- Task instructions
Restate the material below word for word, from its first line to its last.

- Information shown
· · · · · · ·
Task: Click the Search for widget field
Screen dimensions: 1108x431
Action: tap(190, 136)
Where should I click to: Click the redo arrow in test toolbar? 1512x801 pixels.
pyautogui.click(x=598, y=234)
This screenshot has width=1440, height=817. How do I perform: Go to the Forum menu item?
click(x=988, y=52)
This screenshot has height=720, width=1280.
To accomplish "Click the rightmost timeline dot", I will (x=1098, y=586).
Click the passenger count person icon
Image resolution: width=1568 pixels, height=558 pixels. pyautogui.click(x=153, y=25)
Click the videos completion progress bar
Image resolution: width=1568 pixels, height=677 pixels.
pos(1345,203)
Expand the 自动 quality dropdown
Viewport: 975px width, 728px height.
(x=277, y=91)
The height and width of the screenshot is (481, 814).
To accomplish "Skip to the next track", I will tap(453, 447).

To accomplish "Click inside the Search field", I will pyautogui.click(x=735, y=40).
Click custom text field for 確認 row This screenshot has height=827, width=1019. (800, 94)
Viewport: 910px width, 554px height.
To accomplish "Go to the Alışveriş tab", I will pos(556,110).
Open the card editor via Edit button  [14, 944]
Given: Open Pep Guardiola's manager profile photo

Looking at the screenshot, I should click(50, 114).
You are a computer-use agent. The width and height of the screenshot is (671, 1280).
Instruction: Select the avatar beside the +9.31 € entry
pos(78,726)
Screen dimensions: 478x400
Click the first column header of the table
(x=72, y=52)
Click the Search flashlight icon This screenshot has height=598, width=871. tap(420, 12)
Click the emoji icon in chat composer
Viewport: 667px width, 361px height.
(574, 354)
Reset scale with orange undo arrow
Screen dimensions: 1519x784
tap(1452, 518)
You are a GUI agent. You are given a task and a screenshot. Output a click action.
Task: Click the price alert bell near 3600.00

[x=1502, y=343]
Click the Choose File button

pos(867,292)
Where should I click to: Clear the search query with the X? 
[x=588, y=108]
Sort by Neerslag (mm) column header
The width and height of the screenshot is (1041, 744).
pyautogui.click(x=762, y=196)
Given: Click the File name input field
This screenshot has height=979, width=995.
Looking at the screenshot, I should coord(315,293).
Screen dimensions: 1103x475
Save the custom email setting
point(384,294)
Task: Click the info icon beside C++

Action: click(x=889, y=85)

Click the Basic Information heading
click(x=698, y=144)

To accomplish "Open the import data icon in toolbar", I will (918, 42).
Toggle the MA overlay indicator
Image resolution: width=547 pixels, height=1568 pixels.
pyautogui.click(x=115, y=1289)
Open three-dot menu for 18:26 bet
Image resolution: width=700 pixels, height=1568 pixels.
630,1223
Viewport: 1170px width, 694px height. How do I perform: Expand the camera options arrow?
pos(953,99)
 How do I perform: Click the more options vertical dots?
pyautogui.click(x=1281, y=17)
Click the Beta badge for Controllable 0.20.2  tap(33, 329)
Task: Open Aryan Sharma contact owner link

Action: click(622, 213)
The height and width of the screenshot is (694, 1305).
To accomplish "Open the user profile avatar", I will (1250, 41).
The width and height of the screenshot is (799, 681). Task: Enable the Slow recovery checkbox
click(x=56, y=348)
· · · · · · ·
- Exercise output
Task: Click the Search for widget field
Screen dimensions: 1108x431
Action: tap(190, 136)
Where should I click to: Click the redo arrow in test toolbar? 1512x801 pixels.
pyautogui.click(x=598, y=234)
This screenshot has width=1440, height=817. How do I perform: Go to the Forum menu item?
click(x=988, y=52)
This screenshot has height=720, width=1280.
To accomplish "Click the rightmost timeline dot", I will (x=1098, y=586).
Click the passenger count person icon
Image resolution: width=1568 pixels, height=558 pixels. pyautogui.click(x=153, y=25)
Click the videos completion progress bar
Image resolution: width=1568 pixels, height=677 pixels.
pos(1345,203)
Expand the 自动 quality dropdown
Viewport: 975px width, 728px height.
(x=277, y=91)
The height and width of the screenshot is (481, 814).
To accomplish "Skip to the next track", I will tap(453, 447).

To accomplish "Click inside the Search field", I will pyautogui.click(x=735, y=40).
Click custom text field for 確認 row This screenshot has height=827, width=1019. (800, 94)
Viewport: 910px width, 554px height.
To accomplish "Go to the Alışveriş tab", I will pos(556,110).
Open the card editor via Edit button  [14, 944]
Given: Open Pep Guardiola's manager profile photo

Looking at the screenshot, I should click(50, 114).
You are a computer-use agent. The width and height of the screenshot is (671, 1280).
Instruction: Select the avatar beside the +9.31 € entry
pos(78,726)
Screen dimensions: 478x400
Click the first column header of the table
(x=72, y=52)
Click the Search flashlight icon This screenshot has height=598, width=871. tap(420, 12)
Click the emoji icon in chat composer
Viewport: 667px width, 361px height.
(574, 354)
Reset scale with orange undo arrow
Screen dimensions: 1519x784
tap(1452, 518)
You are a GUI agent. You are given a task and a screenshot. Output a click action.
Task: Click the price alert bell near 3600.00

[x=1502, y=343]
Click the Choose File button

pos(867,292)
Where should I click to: Clear the search query with the X? 
[x=588, y=108]
Sort by Neerslag (mm) column header
The width and height of the screenshot is (1041, 744).
pyautogui.click(x=762, y=196)
Given: Click the File name input field
This screenshot has height=979, width=995.
Looking at the screenshot, I should coord(315,293).
Screen dimensions: 1103x475
Save the custom email setting
point(384,294)
Task: Click the info icon beside C++

Action: click(x=889, y=85)

Click the Basic Information heading
click(x=698, y=144)

To accomplish "Open the import data icon in toolbar", I will (918, 42).
Toggle the MA overlay indicator
Image resolution: width=547 pixels, height=1568 pixels.
pyautogui.click(x=115, y=1289)
Open three-dot menu for 18:26 bet
Image resolution: width=700 pixels, height=1568 pixels.
630,1223
Viewport: 1170px width, 694px height. How do I perform: Expand the camera options arrow?
pos(953,99)
 How do I perform: Click the more options vertical dots?
pyautogui.click(x=1281, y=17)
Click the Beta badge for Controllable 0.20.2  tap(33, 329)
Task: Open Aryan Sharma contact owner link

Action: click(622, 213)
The height and width of the screenshot is (694, 1305).
To accomplish "Open the user profile avatar", I will (1250, 41).
The width and height of the screenshot is (799, 681). Task: Enable the Slow recovery checkbox
click(x=56, y=348)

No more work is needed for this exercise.